The bullets seemed to go in a different direction; in the bedlam, Bryan got to his feet, somehow cleared a fence, and sprinted down the street.  He was in an apartment complex and pushed his way inside the nearest door.  Once inside he saw a female bleeding heavily from the leg.  Bryan’s mind was racing, trying to make sense of what was happening outside.  How many gunmen, where were they, were they coming his way, was he safe in this apartment?

He found a closet and hid, trying to get as small and quiet as he could.  Bryan called a buddy from work and said, “Vinnie, I’m going to die!”  Bryan then realized that he was alone.  Haley was not with him or in the apartment.  The last he saw of her was when they dove for cover on opposite sides of that table.  Not only Haley but his friends were all missing.  He tried calling Haley, but by now, no calls were going through.  He tried his friends, but it was the same; all lines went straight to voicemail.
The deafening sound was certainly not a helicopter coming in for a special effect at the concert.  There were not multiple gunmen.  This was a lone gunman with assault weapons, and the sound of the gunfire didn’t dissipate for what seemed like an eternity.  Bryan realized, he was alone and had left his wife out there.  Bryan was 6’3”, active in martial arts, and he had panicked.  She had not followed him, and his fear increased.

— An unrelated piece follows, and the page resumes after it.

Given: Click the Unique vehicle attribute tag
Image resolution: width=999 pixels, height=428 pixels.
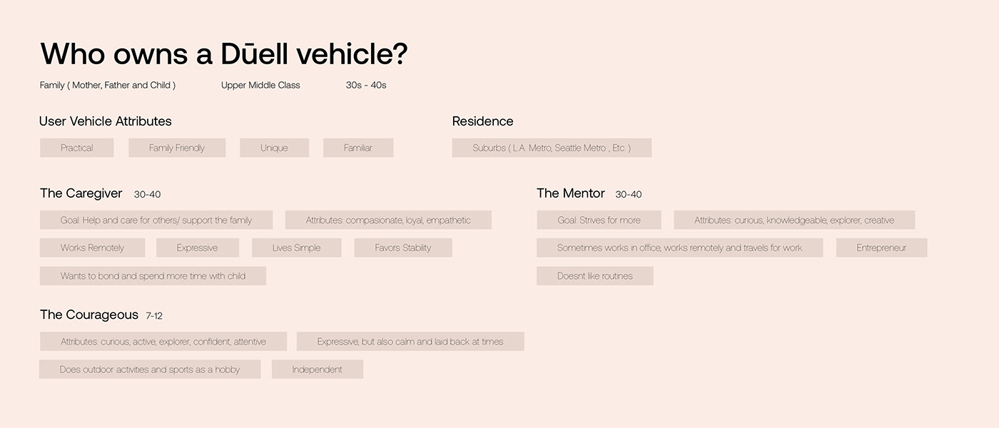Looking at the screenshot, I should click(274, 148).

He tried again and again to call Haley, then tried all of his friends.  All the cells were overloaded, and no calls were going through.  20 very long minutes had gone by, and he did not know where any of his friends were or where his beautiful bride was.  The greater fear was, had they even made it out and survived, or was he the only one?

Sunrise Hospital and Medical Center in Las Vegas had prepared for this moment, but once it arrived, no one could believe it was true.  A doctor asked a police officer passing through the ER, “Hey, is this real?”  “YEAH, MAN!” the officer replied.  He then turned to a secretary at the front desk and told her to call every surgeon and scrub tech she could find.  “We need every operating room open.”  Six surgical residents there were told to stand ready.  Calls went out to the first branches of their phone trees, in the attempt to get as many as they could to quickly get to the hospital and assist.  Nurses cleared the emergency room and threw open the curtains to trauma bays.  Trauma surgeons pulled on their scrubs, and housekeepers rushed to find enough clean linens.

Hospital transporters brought every gurney and wheelchair they could find downstairs to the two curved drives that led to the ER’s sliding doors.  Rumors of a mass shooting were everywhere; at first there was one shooter, then two. They caught the shooter.  The shooters got away.  Nobody knew for sure.  Sunrise Hospital brought more than 100 doctors and 200 other staff into the hospital after the shooting, pleading for more manpower and resources to keep up with the demand.  Five chaplains stood by, hoping against the dismal ritual of death.  Then the sirens arrived, carrying their wounded.
At Sunrise Hospital, they used green tags for people shot and able to survive hours with water and pain medication.  Yellow tags for those shot in the chest or torso that would die within an hour.  Nurses watched over them for any drop in their vital signs.  Red tags had minutes to live and were sent straight to the hospital’s four trauma bays.  And at least 10 patients emerged from their makeshift ambulances without a pulse; they wore black tags.

In the aftermath, approximately 867 people were injured, 411 of them with gunshot wounds or shrapnel injuries, and 60 innocent people laid dead either on the grounds of Mandalay Bay or in local hospitals.  Sunrise Hospital had 16 people die in their hospital.  An immediate problem was identifying many of them.